PRESIDENT Robert Mugabe’s declaration that the “politics shall lead the gun” will only be respected to a certain point beyond which is a “red line” which must never be crossed, Zimbabwe Defence Forces Commander General Constantino Chiwenga has said.

BY RICHARD CHIDZA

chiwenga

Chiwenga told State media journalists on the eve of Defence Forces Day that the country’s security apparatus would never allow Zimbabwe to descend into the kind of chaos that has been witnessed in the Middle East.

“If people are discussing, this is a democratic country. They will say whatever they want to say, they can talk, but there is a red line which can never be crossed. When one causes the country to be in turmoil, when you become an enemy of the State and an enemy of the people and we will tell you, no, you are overstepping, that is not the correct way,” Chiwenga said.

Mugabe (93) told a Zanu PF women’s league meeting recently that there were secret meetings at which the military was involved in what he claimed could be characterised as a coup plot.

“There are secret manoeuvres going on. The military has no right to be interfering with the political processes. Theirs is to support; they can give their own views within the Constitution and according, also, to the principle that politics shall always lead the gun – and not the gun leading politics. That would be a coup,” Mugabe said then.

Mugabe was forced to call-out Chiwenga as well as other securocrats following a public spat between the Defence Forces chief and Higher Education minister Jonathan Moyo as Zanu PF’s bitter succession struggles threatened to boil over.

There have been reports that Mugabe might be considering retiring Chiwenga.

But Chiwenga said relations between the belligerent military and political leaders was good.

“The relations (with politicians) are very good. We are very clear where we think things or a person is not saying the correct thing, we will tell (them). Because it is our role to make sure that nobody causes conflict which can then confuse people and make people fail to understand what is going on. Peace, stability and tranquillity,” Chiwenga said.

Senior politicians in Zanu PF are involved in a brutal scrap for Mugabe’s throne with the former liberation movement split between two distinct groups. Front-runner Vice-President Emmerson Mnangagwa was allegedly poisoned and is reportedly battling for his life in a South African hospital.

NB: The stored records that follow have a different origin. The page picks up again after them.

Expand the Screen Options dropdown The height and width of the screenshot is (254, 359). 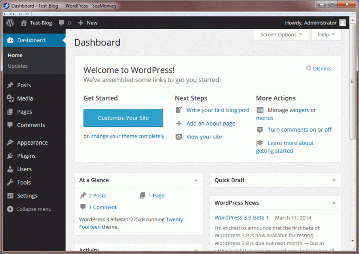click(281, 35)
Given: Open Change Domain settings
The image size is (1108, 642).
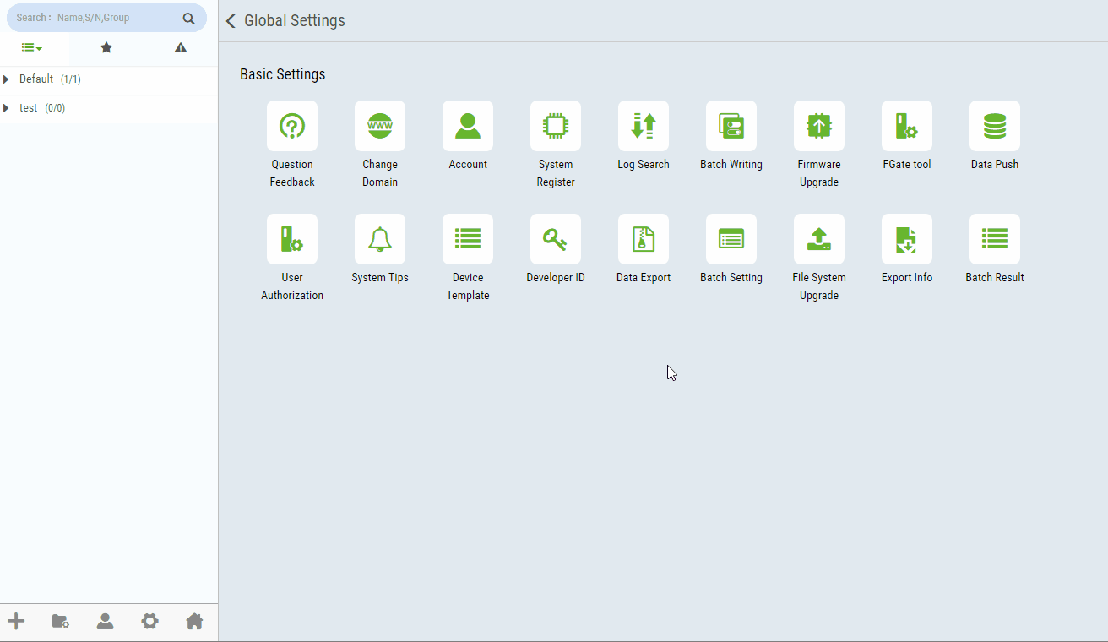Looking at the screenshot, I should pos(380,127).
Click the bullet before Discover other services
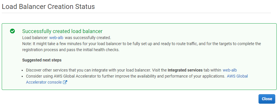 (x=22, y=70)
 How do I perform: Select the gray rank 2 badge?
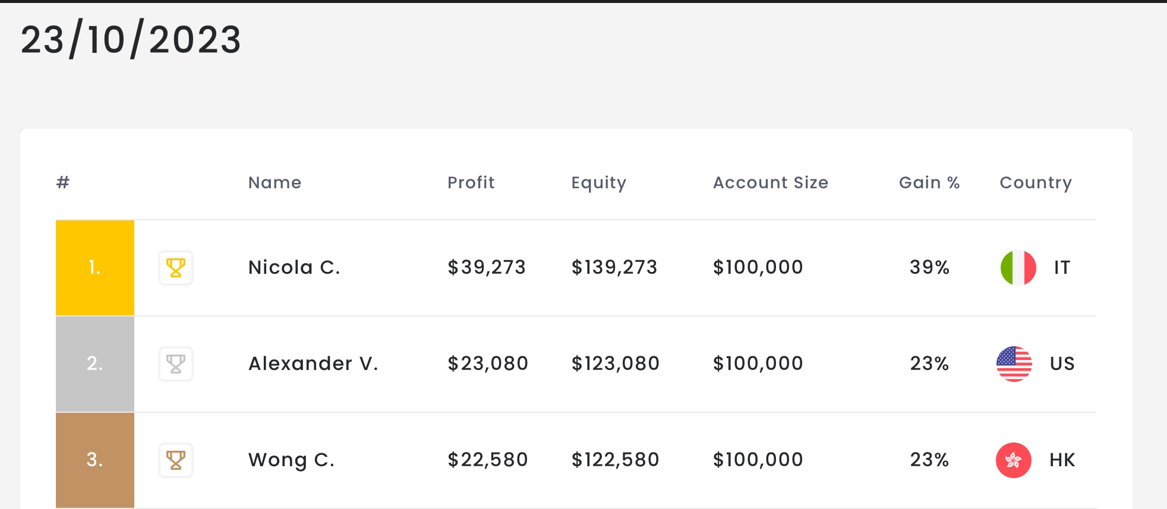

Mnangagwa has support from veterans of the liberation struggle and sections of the security establishment. Another leading contender is Mugabe’s wife Grace, but the G40 faction has of late thrown another liberation war stalwart, Defence minister Sydney Sekeramayi’s name into the ring. Grace was charged with common assault in South Africa after bashing a woman she found in the company of her two sons.